Standing firm against the punks

Published 9:36 pm Thursday, October 14, 2010

For several months now, readers have been seeing regular updates on the prosecution of a group of gang members on a variety of federal racketeering charges and other crimes related to their gang membership. Eight members of the Bounty Hunter Bloods and Nine Tech Gangsters street gangs were picked up in the spring by law enforcement officers who had been monitoring their activity in Portsmouth, Chesapeake and Suffolk.

The founder and leader of the Bloods gang locally, 28-year-old James Alexander Mack was sentenced earlier this month to life in prison plus 10 years for his crimes. And in federal prison, a life sentence is for life. Others have pleaded guilty and accepted deals giving them at least a chance of being released one day — one day far in the future for most of them.

But the arrests, convictions and sentences represent only the most visible criminal-justice facet of Suffolk’s fight against gang-related crime and violence.

Email newsletter signup

For some time now, Suffolk Commonwealth’s Attorney C. Phillips “Phil” Ferguson has dispatched prosecutors from his office into Suffolk’s middle and high schools to encourage kids to stay away from the gangs that operate in the city, urging them not to allow their lives to be destroyed by getting involved in the street-gang lifestyle.

Members of the Suffolk Police Department’s two neighborhood enforcement teams have made a similar case at schools and have even appeared before civic organizations to warn parents about the dangers their children face. They also give residents information on how gangs operate in Suffolk, how to recognize the warning signs that their kids might be involved with a dangerous crowd and how to keep themselves safe from the street violence associated with gangs.

Finally — and perhaps most encouraging — a community coalition has formed to address the problem of violent crime amongst Suffolk teens. The Community Action Coalition of Suffolk has been working largely behind the scenes since August to come up with some solutions to the problems that help some Suffolk teens choose to follow a path that leads to destruction — and sometimes death. The organization made its first public presentation during the Suffolk School Board meeting on Thursday.

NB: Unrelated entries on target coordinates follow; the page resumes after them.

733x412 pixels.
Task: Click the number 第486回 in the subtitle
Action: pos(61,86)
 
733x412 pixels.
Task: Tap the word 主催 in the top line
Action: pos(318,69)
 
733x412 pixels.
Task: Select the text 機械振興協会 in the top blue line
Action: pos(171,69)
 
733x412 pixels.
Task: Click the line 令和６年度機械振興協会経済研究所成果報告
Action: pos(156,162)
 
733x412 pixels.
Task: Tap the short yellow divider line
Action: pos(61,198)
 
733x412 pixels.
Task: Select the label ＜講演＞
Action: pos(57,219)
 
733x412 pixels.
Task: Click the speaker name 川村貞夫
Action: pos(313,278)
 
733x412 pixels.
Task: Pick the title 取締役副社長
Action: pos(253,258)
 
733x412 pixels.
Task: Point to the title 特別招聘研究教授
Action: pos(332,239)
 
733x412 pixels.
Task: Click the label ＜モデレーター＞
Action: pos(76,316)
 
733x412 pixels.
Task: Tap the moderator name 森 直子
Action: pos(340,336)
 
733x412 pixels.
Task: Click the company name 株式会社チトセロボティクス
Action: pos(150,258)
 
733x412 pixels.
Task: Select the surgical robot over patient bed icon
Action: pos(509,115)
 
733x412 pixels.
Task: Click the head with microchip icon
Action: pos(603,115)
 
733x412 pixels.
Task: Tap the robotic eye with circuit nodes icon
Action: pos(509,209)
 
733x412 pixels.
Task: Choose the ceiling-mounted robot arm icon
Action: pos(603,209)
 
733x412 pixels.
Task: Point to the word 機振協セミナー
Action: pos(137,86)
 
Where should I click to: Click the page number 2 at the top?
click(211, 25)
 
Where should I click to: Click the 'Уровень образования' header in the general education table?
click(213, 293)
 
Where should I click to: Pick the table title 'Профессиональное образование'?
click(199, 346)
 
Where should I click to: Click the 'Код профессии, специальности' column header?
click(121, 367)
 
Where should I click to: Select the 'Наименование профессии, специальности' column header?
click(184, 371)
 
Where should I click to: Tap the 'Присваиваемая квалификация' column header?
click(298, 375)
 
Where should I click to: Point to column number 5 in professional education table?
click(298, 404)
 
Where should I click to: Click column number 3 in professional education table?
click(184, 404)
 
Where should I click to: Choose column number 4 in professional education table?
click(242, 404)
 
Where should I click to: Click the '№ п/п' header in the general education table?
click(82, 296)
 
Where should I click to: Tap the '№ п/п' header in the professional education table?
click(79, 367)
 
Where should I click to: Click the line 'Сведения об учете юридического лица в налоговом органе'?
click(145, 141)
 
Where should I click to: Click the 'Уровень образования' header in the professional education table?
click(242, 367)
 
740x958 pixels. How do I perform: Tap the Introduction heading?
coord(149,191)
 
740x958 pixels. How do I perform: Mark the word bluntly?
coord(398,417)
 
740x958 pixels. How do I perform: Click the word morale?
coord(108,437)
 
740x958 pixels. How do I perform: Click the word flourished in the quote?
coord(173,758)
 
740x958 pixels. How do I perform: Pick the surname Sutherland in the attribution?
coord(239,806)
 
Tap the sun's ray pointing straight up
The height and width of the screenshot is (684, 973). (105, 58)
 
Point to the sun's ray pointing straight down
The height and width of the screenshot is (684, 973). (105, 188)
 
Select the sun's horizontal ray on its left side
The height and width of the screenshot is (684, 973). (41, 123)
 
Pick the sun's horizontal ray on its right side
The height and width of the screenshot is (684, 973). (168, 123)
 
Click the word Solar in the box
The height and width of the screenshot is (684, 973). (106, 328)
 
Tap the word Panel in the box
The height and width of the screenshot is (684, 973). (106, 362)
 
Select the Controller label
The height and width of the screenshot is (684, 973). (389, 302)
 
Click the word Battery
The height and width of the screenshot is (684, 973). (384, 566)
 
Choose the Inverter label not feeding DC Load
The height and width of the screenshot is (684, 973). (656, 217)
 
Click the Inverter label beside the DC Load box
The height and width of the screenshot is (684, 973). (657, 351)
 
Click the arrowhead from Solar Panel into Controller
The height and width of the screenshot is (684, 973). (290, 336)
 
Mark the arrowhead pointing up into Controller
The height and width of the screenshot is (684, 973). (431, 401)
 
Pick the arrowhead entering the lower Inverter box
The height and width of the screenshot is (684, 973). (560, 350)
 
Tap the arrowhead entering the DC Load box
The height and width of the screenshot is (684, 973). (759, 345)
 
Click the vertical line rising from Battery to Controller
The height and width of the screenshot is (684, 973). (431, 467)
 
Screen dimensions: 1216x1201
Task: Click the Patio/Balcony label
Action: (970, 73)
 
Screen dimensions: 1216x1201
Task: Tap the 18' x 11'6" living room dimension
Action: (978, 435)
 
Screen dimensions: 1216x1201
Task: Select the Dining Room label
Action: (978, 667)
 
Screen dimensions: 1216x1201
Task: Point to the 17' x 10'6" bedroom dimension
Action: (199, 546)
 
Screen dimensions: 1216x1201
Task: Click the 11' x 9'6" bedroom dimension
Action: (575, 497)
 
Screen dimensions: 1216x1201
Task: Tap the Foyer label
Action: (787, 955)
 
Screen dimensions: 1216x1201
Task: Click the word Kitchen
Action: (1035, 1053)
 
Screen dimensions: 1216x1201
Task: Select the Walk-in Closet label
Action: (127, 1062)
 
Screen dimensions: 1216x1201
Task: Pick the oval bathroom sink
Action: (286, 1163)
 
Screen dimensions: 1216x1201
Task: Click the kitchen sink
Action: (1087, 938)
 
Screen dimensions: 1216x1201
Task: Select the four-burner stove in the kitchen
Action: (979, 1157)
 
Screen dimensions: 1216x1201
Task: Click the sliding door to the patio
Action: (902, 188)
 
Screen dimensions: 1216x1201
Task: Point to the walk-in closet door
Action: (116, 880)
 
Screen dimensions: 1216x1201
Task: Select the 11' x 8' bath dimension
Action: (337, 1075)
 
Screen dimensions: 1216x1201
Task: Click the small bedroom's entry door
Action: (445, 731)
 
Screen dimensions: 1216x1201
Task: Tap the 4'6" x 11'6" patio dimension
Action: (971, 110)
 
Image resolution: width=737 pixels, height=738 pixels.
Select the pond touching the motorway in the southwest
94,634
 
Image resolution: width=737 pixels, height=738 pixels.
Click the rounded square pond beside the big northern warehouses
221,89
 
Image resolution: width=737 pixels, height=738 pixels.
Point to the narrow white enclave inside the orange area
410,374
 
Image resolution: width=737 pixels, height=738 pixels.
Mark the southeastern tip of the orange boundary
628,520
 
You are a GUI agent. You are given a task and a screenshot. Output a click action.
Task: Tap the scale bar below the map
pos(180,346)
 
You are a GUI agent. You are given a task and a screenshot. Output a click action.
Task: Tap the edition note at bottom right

Arrests and convictions and long prison sentences send a clear message to criminals in the community: Neither the law enforcement nor the judicial communities will stand idly by and allow communities to be destroyed.

And now that average citizens have joined the fight, another message should be clear in Suffolk: Folks around here care about what happens to their hometown, and they’re willing to take a stand against the hoodlums who would ruin their neighborhoods and destroy their children.

It’s really not a good time to be a punk in Suffolk.